Known Issues#
This page lists known issues and limitations in the current release.
26.02#
AWS EKS only: Due to AWS-OFI-NCCL v1.17.0 long-running jobs suffer a memory leak that causes performance regression over time. This can be mitigated by upgrading to v1.17.3.
Context parallelism with sequence packing are not yet supported for Qwen 3 VL in the r0.3.0 release. For this functionality with Qwen 3 VL, please utilize the main branch.

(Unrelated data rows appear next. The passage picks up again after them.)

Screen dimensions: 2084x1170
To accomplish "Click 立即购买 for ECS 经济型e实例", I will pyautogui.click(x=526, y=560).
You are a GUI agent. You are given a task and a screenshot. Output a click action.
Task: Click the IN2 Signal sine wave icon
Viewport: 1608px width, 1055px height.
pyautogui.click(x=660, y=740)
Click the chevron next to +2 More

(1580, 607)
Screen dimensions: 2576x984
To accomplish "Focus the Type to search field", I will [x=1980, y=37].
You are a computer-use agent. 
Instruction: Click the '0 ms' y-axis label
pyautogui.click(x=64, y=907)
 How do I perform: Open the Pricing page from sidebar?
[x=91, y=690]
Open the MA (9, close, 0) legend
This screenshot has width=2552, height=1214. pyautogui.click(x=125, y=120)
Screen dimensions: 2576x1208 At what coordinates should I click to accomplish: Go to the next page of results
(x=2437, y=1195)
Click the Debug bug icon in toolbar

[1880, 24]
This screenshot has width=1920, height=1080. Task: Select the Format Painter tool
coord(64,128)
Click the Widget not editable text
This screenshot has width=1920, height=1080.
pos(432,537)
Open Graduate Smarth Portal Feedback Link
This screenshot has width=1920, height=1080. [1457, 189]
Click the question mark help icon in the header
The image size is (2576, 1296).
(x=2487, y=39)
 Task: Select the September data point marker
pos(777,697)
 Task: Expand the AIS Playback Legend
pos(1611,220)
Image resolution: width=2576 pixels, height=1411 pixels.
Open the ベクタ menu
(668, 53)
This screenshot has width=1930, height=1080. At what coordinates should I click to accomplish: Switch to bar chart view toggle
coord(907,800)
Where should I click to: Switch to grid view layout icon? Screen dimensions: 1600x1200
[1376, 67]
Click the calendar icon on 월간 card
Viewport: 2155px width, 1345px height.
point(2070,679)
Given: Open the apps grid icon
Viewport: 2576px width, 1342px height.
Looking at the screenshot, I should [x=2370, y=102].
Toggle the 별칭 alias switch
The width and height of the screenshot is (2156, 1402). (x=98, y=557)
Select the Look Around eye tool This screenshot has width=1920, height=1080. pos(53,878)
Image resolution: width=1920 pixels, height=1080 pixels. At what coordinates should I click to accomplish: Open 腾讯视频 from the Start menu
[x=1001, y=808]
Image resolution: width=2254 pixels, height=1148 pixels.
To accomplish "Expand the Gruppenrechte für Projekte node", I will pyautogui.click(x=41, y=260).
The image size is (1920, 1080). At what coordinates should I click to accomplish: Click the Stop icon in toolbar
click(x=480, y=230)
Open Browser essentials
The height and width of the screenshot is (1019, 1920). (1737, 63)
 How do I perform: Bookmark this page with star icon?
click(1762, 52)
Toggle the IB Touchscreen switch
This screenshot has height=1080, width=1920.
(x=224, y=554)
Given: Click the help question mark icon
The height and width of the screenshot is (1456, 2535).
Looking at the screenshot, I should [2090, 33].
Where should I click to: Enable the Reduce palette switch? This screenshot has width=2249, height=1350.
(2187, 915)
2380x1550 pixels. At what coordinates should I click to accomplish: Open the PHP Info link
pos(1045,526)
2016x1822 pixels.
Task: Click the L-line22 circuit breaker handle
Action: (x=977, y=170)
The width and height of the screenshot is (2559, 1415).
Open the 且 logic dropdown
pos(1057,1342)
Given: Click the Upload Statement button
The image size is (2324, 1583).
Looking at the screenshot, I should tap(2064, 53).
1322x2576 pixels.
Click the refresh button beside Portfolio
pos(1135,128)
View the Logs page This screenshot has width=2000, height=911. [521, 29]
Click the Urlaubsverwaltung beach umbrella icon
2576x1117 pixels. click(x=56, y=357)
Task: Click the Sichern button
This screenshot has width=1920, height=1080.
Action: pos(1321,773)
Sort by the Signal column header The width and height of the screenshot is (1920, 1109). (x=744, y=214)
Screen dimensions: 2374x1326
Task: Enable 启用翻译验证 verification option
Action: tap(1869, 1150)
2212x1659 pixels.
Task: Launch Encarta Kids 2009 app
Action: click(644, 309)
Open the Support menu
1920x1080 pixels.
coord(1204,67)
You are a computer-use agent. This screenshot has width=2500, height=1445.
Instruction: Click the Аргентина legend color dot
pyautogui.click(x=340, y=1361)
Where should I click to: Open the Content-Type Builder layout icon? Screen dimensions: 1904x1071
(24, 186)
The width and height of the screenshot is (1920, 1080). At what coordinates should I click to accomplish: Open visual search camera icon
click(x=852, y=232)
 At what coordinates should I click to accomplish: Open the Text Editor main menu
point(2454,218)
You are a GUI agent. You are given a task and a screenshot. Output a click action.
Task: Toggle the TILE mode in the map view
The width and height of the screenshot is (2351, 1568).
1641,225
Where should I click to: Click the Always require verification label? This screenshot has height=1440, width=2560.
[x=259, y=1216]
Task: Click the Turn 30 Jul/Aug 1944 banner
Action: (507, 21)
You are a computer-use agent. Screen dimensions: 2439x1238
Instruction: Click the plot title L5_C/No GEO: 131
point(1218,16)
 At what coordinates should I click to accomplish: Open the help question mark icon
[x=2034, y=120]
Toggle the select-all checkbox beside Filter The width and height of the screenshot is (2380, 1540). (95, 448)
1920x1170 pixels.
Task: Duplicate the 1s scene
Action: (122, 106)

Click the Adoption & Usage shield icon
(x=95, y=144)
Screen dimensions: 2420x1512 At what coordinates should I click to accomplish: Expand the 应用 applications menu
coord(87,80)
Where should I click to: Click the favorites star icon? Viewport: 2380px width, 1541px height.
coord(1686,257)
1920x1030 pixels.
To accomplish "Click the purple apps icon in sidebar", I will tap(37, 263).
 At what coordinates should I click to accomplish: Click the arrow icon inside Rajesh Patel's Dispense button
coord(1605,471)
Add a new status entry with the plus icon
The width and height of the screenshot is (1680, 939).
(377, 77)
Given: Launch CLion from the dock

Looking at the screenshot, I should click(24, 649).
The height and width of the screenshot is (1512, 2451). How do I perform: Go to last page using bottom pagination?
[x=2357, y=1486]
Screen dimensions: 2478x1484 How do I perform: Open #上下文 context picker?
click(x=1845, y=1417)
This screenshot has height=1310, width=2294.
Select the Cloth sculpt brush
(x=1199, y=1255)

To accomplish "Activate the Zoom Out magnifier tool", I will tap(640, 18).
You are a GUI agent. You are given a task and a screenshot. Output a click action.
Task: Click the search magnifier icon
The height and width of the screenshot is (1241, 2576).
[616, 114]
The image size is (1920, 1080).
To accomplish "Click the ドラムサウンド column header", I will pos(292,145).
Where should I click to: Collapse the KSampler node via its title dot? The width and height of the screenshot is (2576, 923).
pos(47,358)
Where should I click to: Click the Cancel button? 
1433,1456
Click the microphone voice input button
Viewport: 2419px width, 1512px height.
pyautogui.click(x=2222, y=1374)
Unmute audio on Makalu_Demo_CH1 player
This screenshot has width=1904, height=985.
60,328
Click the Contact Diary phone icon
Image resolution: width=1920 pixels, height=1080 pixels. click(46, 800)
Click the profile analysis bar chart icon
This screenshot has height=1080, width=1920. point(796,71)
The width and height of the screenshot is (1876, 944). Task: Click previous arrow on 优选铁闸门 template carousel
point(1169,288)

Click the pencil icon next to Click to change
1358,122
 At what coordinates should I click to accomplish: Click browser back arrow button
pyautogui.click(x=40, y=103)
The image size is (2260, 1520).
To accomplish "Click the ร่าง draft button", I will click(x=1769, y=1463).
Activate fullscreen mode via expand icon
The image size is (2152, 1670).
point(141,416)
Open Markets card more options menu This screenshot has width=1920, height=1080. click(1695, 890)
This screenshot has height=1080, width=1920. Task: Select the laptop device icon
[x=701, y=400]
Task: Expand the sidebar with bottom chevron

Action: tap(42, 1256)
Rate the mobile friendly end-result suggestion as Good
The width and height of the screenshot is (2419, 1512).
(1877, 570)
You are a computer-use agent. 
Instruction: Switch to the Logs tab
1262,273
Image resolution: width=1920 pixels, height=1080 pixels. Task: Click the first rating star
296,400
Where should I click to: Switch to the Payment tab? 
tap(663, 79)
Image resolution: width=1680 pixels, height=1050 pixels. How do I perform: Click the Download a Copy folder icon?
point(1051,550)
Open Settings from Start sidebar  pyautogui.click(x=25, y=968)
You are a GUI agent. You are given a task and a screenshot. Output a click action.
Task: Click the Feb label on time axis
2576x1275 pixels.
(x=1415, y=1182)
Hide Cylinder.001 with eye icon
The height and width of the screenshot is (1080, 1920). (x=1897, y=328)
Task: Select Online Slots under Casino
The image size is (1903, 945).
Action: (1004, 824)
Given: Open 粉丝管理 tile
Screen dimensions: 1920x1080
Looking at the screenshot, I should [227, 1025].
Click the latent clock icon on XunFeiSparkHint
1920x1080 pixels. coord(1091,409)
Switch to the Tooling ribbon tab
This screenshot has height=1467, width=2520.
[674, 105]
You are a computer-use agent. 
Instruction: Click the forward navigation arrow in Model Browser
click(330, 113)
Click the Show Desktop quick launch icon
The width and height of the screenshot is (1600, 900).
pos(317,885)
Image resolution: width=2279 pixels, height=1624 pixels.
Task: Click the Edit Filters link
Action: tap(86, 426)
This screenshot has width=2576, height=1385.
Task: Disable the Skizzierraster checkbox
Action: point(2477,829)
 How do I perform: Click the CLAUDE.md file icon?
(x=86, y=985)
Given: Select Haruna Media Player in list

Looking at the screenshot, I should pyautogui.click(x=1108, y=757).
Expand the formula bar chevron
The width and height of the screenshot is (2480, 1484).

DeepEP is not supported in the current NeMo framework 26.02 container (nvcr.io/nvidia/nemo:26.02), which results in reduced DSv3 performance compared to the NeMo framework 25.09 container (nvcr.io/nvidia/nemo:25.09) on H100 machines. For optimal H100 performance, we recommend using the NeMo framework 25.09 container.
25.11#
Deepseek V3 on H100 has an issue when using DeepEP and fails with
RuntimeError: DeepEP error: timeout (dispatch CPU).MODEL_TFLOP/s/GPU is printed as 0 to stdout for all Hybrid models, such as Nemotron-H 56B.
25.09#
Pretraining DeepSeek in subchannel FP8 precision is not working. Pretraining DeepSeek with current scaling FP8 is a workaround, but MTP loss does not converge.